> [Exercise instructions] Take the lines from the one containing "Viewport: 1152px width, 516px height." through the end of the material and write them out exactly, omitting pictures.

> [Input]
___
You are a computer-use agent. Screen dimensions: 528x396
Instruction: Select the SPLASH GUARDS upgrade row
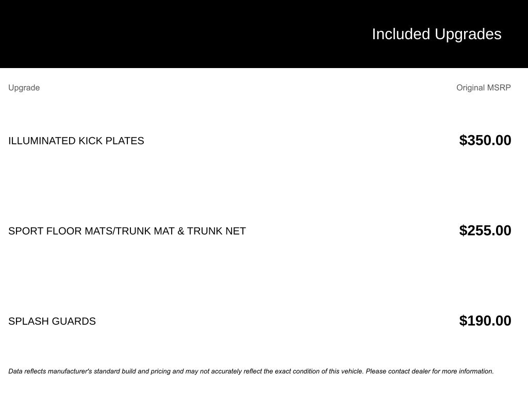point(52,321)
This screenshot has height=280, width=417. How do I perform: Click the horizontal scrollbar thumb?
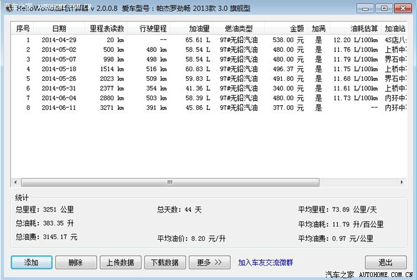pos(170,183)
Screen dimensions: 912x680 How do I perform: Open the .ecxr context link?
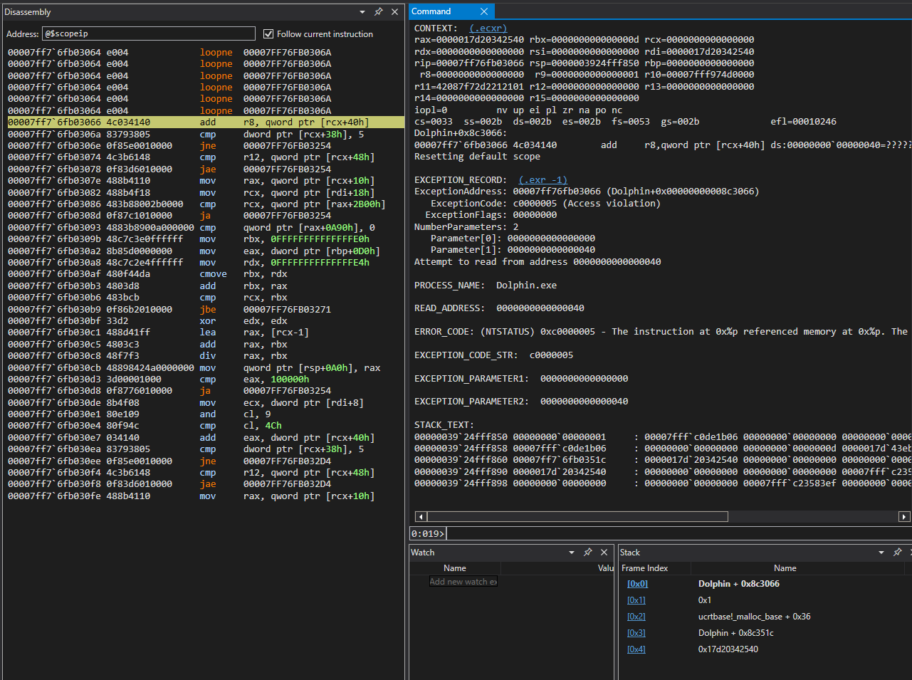pos(488,28)
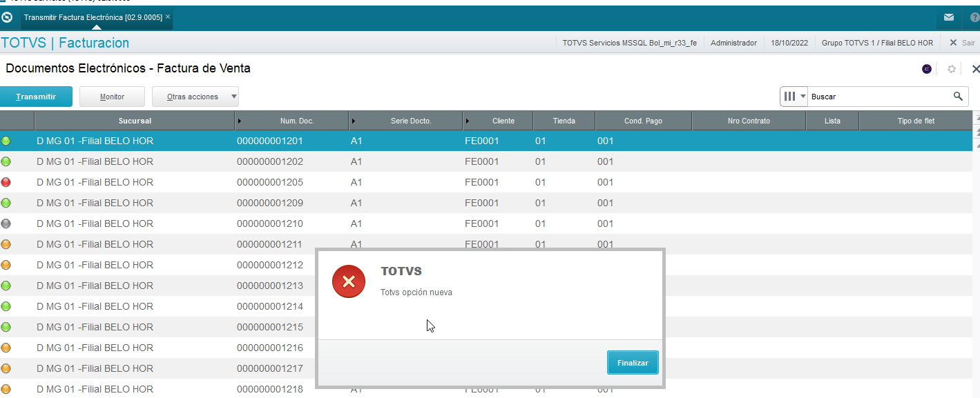Click red status dot of document 000000001205
Viewport: 980px width, 398px height.
tap(6, 182)

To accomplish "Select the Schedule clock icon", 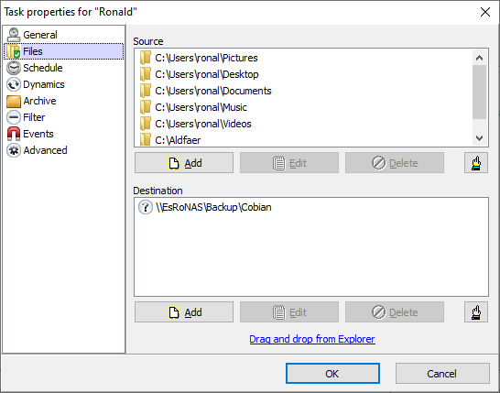I will (14, 68).
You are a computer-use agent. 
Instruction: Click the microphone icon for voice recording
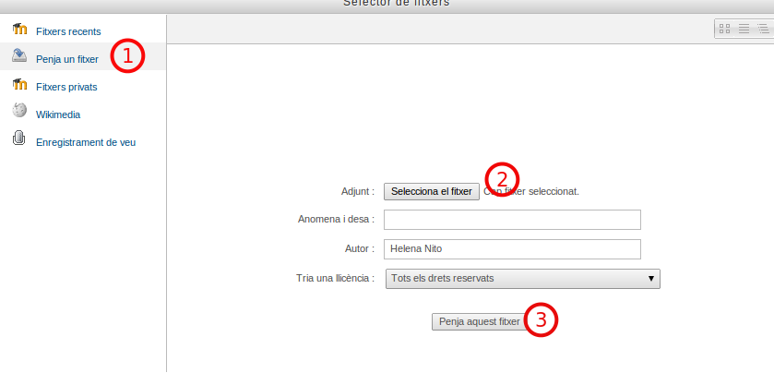[x=19, y=139]
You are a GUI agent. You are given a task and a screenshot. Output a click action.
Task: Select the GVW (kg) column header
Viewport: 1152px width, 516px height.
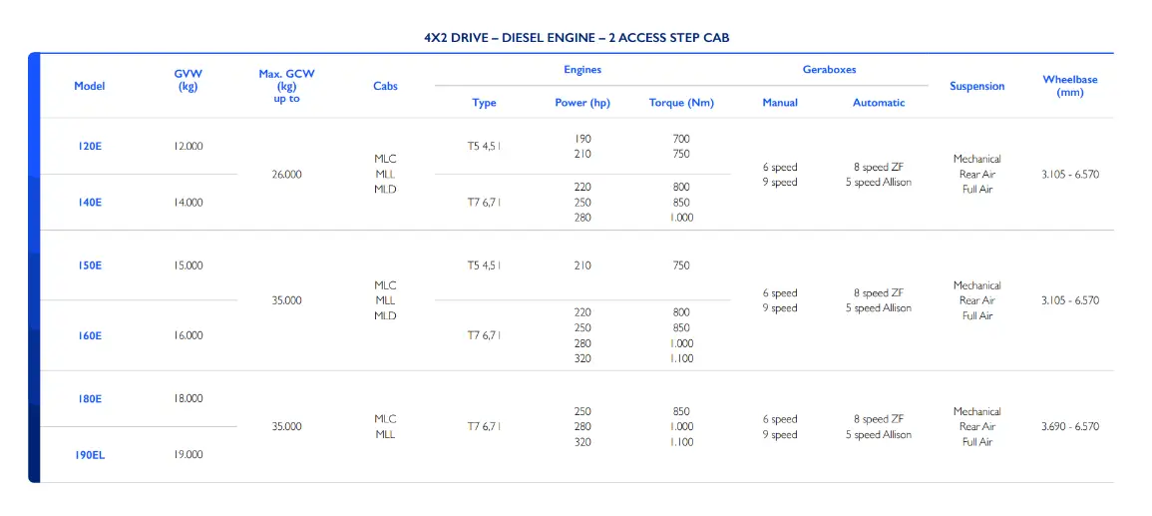pyautogui.click(x=188, y=80)
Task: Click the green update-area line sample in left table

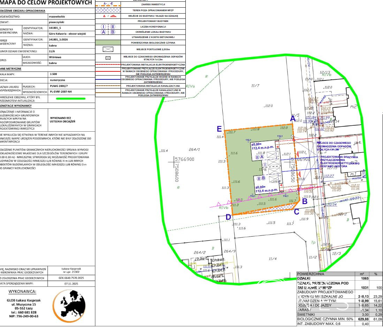Action: tap(71, 99)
___
> [Written reply]
Viewport: 1152px width, 516px height.
pyautogui.click(x=188, y=80)
Task: Click the green update-area line sample in left table

Action: tap(71, 99)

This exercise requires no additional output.